Activation of the protein kinase PKR by short double-stranded RNAs with single-stranded tails

Xiaofeng Zheng, Philip C. Bevilacqua

Research output: Contribution to journalArticle

63 Citations (Scopus)

Abstract

The human RNA-activated protein kinase PKR is an interferon-induced protein that is part of the innate immune response and inhibits viral replication. The action of PKR involves RNA-dependent autophosphorylation leading to inhibition of translation. PKR has an N-terminal dsRNA-binding domain that can interact non-sequence specifically with long (>33 bp) stretches of dsRNA leading to activation.
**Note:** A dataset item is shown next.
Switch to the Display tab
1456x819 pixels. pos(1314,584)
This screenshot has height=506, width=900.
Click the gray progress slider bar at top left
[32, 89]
In addition, certain viral and cellular RNAs containing non-Watson-Crick structures and multiple, shorter dsRNA sections can regulate PKR. In an effort to identify novel binders and possible activators of PKR, we carried out selections on a partially structured dsRNA library using truncated and full-length versions of PKR. A library with 1011 sequences was constructed and aptamers that bound to His6-tagged proteins were isolated. Characterization revealed a novel minimal RNA motif for activation of PKR with the following unified structural characteristics: a hairpin with a nonconserved imperfect 16-bp dsRNA stem flanked by 10-15-nt single-stranded tails, herein termed a "ss-dsRNA motif." Boundary experiments revealed that the single-stranded tails flanking the dsRNA core provide the critical determinant for activation. The ss-dsRNA motif occurs in a variety of cellular and viral RNAs, suggesting possible novel functions for PKR in nature.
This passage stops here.